So now you have to take your monthly benefit amount and determine how many months it would take for SSA to withhold the $8,760 in excess earnings.  Since your monthly Social Security retirement benefit is $1,100, it would take approximately eight months to withhold the excess earnings from your monthly benefits.

In this example, you would not qualify for a monthly benefit until September 2014.  It is important to understand that you must apply for benefits in January in order to have January considered as one of the months that can be used to count towards the excess earnings. If you do not contact Social Security until February to apply for your retirement benefit, then February is the first month that can be used to count towards the excess earnings. As long as you apply in January, or you contact us in January and schedule an appointment, you will be able to include January for the purpose of counting your excess earnings.

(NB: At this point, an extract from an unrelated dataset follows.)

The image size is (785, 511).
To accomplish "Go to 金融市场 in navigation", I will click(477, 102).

You can learn more on our website at http://ssa.gov/retire2/whileworking.htm.

Question:

My daughter is nineteen years old. In her senior year of high school, she had an accident that paralyzed her. It does not look like she will be able to work in the near future, and since she has never worked she has not paid Social Security taxes. Can Social Security still help her?

Answer:

Your daughter may qualify for Supplemental Security Income (SSI) benefits. SSI is a needs-based program paid for by general revenue taxes and run by Social Security. It helps provide monetary support to people who are disabled and who have not paid enough in Social Security taxes to qualify for Social Security disability benefits.

To qualify for SSI, a person must be disabled, and have limited resources and income. For more information, visit our website and check out our publication, You May Be Able To Get SSI, at http://www.socialsecurity.gov/pubs.

Oscar Garcia is a Public Affairs Specialist with the Social Security Administration. You can direct your questions to him at: SSA, 411 Richland Hills Drive, San Antonio, Texas, 78245. You can also email him at Oscar.h.garcia@ssa.gov.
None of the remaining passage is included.